Friday, 10 July 2009

It's the Gnomes, I tell thee

The papers this morning are all over the news that a stressed-out teacher has snapped and put a kid in hospital . I'm not going to say too much about this case, because there isn't a lot I can say without swearing, ranting, and inciting acts of unspeakable violence against people who don't rein in their crotchfruit , but I will say that I'm surprised it's taken so long for this to happen.
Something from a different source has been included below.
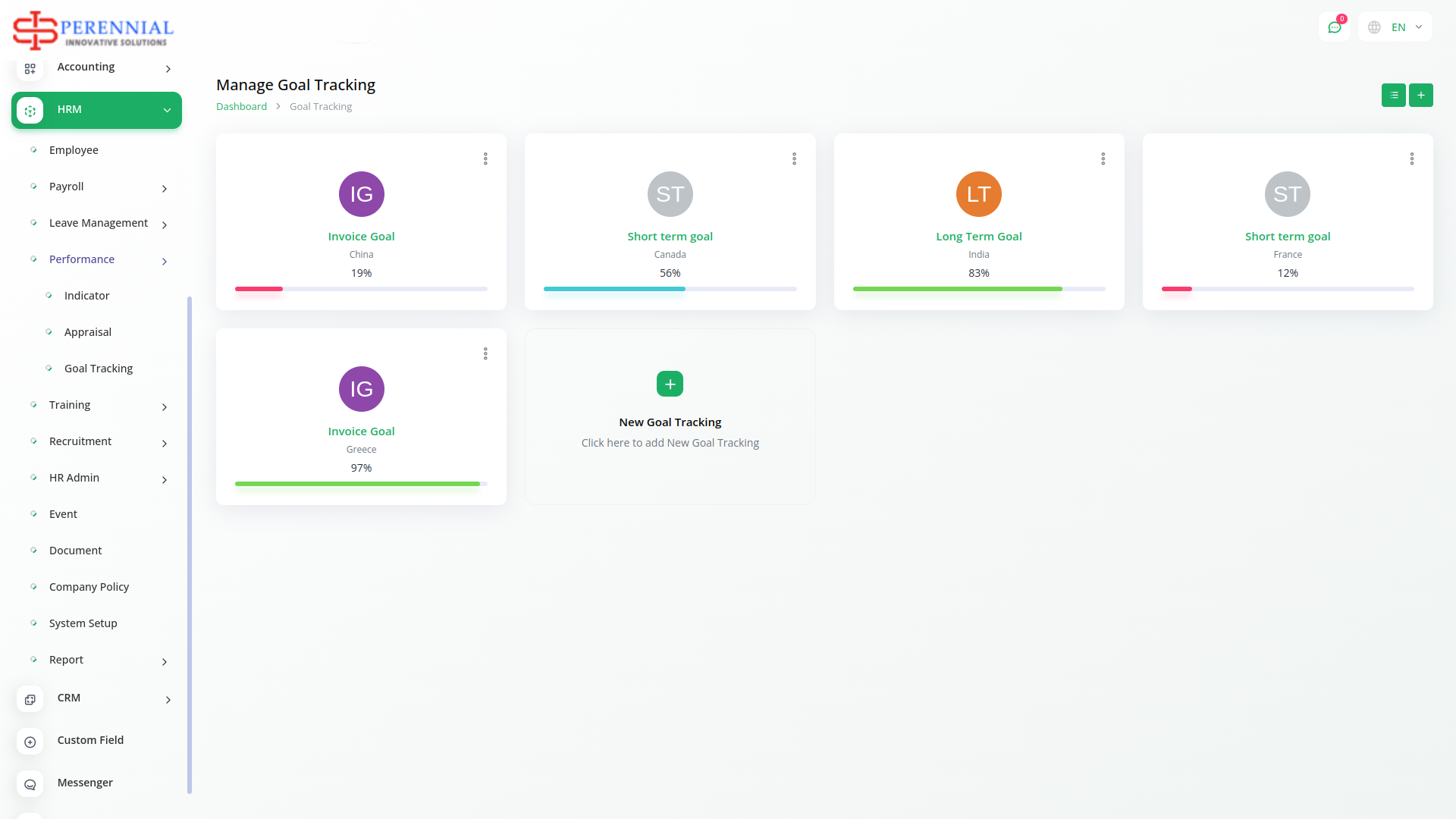Click the Perennial logo
This screenshot has height=819, width=1456.
93,30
I used to teach. It's a thankless bloody job. Not only do you have to deal with vast amounts of paperwork, bureaucracy and constant filing of reports - it's not unusual for teachers to work until midnight of an evening on assessment or lesson planning; not only do you have to put up with a regime of inspection and interference which would have done the Soviets proud; not only do you have to put up with the fact that most Head Teachers are either Blairite apparatchiks on the make, trying to smarm their way into a higher-up job in the LEA, or craven half-men who came of age when it was easier to get into the job, took one look at the kids, and realised they wanted to get as far away from them as possible; and not only do you have to deal with endemic workplace bullying, and the fact that most school governors are the kind of golf-playing, Mail-reading authoritarians who would back these useless heads up if they were found to be penetrating their staff with a broom handle as part of the induction process: you have to put up with all this while having to deal with a section of the population who are, on average, the vilest and most distasteful aggregation of humanity on the planet: kids.
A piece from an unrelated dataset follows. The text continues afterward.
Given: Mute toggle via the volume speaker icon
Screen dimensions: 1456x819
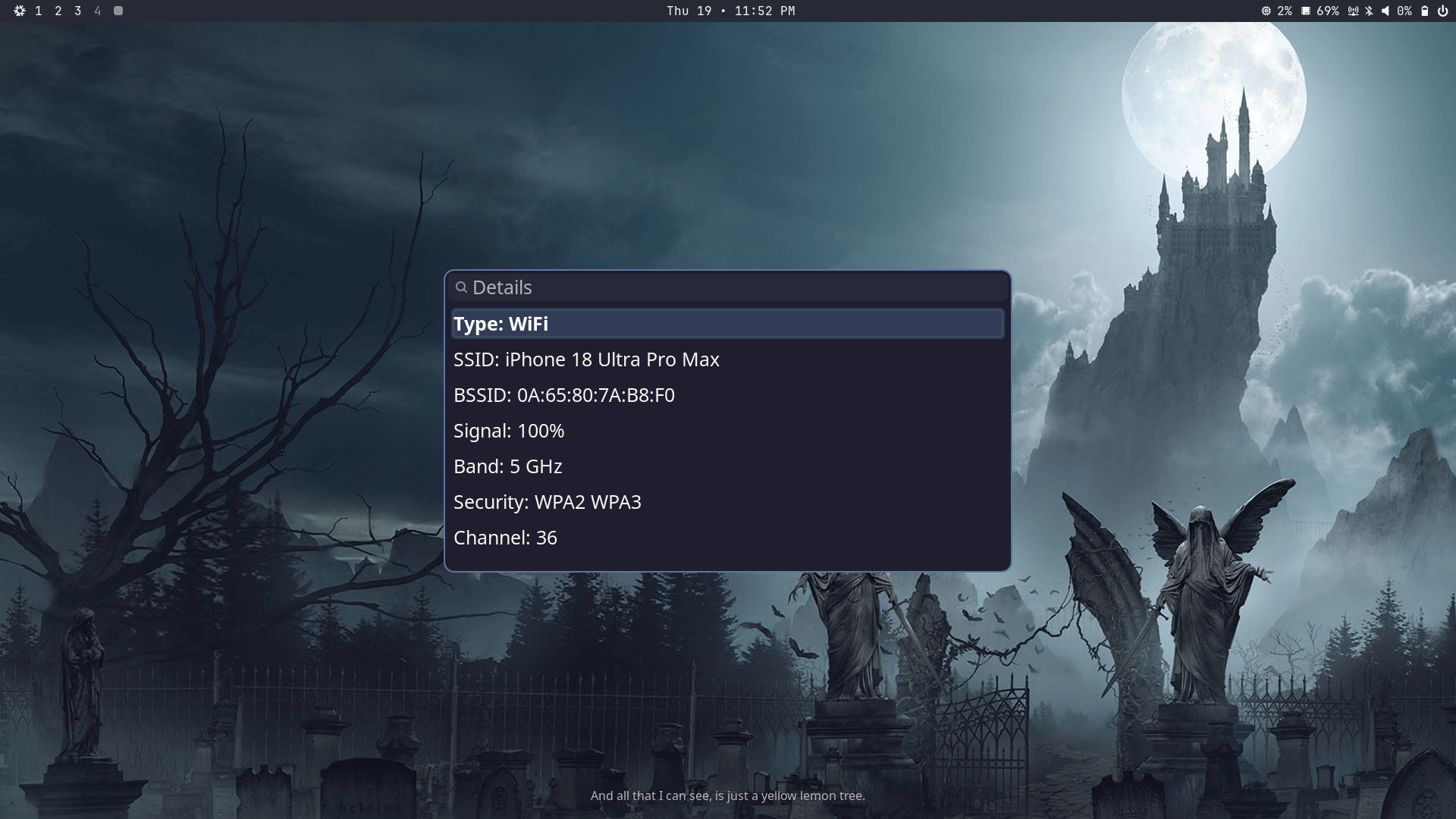Looking at the screenshot, I should [x=1385, y=11].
Kids suck, on the whole. I'm not being prejudiced here: people suck, too, but kids suck worse. The general public are a bunch of rude, farting, ill-mannered, loud and aggressive morons with an overly-developed sense of entitlement, but they have at least developed some degree of restraint, even if only based on a desire to avoid a stay at Her Majesty's Pleasure. Most kids haven't developed this restraint yet, and I include myself in that number - however much of a bastard you think I am now, do bear in mind that I was worse as a child.

The purpose of education is, at least in part, to impart this sense of restraint to your spawn, and teachers could do so brilliantly if they weren't held back by too much legislation, snowed under with ludicrous degrees of bureaucracy, and being undermined on every side by an increasingly yobbish popular culture. Even in these difficult circumstances, most teachers manage to do a competent job of it. But that job, however well you do it, is stressful. The culture of targets and league tables, and the relentless regime of inspection combine to put immense pressure on teachers throughout the school. Teachers are routinely worked too hard by management, often to the point where - like Peter Harvey - they break down through stress.
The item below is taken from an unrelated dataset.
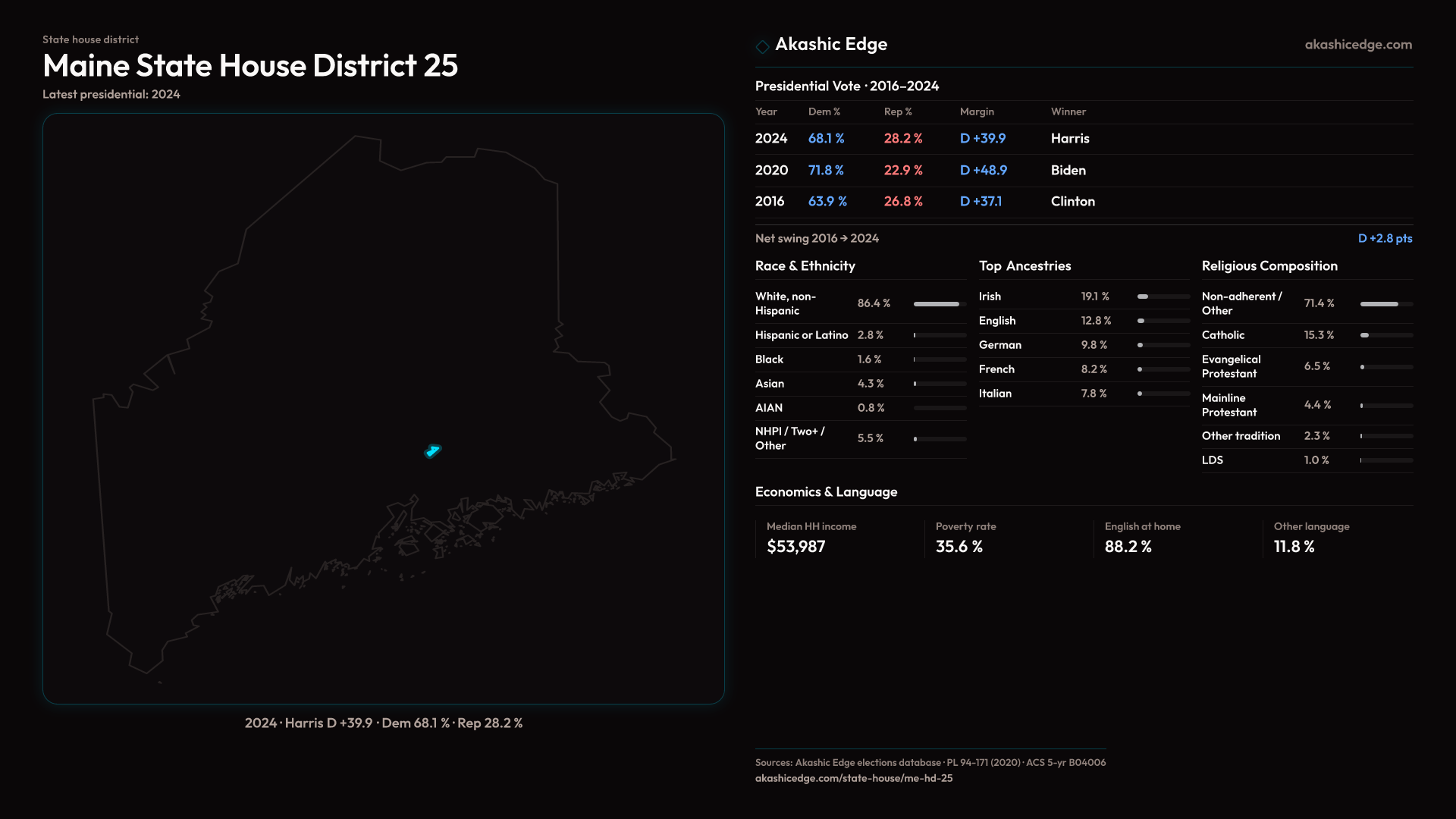The height and width of the screenshot is (819, 1456).
Task: Open akashicedge.com link in header
Action: coord(1358,45)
Peter Harvey was, it seems, stressed to the point where he became mentally ill. He suffered a stroke and, when he returned to work after taking time off, he was greeted by classrooms full of little darlings calling him a 'psycho.' Now, after snapping under that pressure, he has to put up with disgraceful headlines like this, in the usually a-bit-better-than-other-redtops Daily Mirror . What we have here is a mentally ill man who wasn't given the right support, who was taunted for being mentally ill to the point where he snapped, and who is now still being taunted in the media by the kind of sackless, half-human scum who pass for reporters and sub-editors these days.

Like people in any profession trying to do a difficult job under stress, a lot of teachers nurture little fantasies that help them get through the day. Maybe they'll win the lottery. Maybe they'll be able to get some kind of LEA job. Tuberculosis is a popular fantasy - not for its romantic poet implications, but because if you get TB you get a year off on full sick pay. Imagine!

Another popular fantasy is the idea of going to teach in a Steiner school . Have to admit I nurtured this fantasy myself. No Literacy Strategy, no National Curriculum, selective admissions and a sort of wholegrain, holistic, hippy-ish educational philosophy? Yeah, I could probably really enjoy teaching in an environment like that, I told myself.

Not sure I'd enjoy the racism, endemic bullying, anti-scientific teaching and batshit obsession with gnomes, though.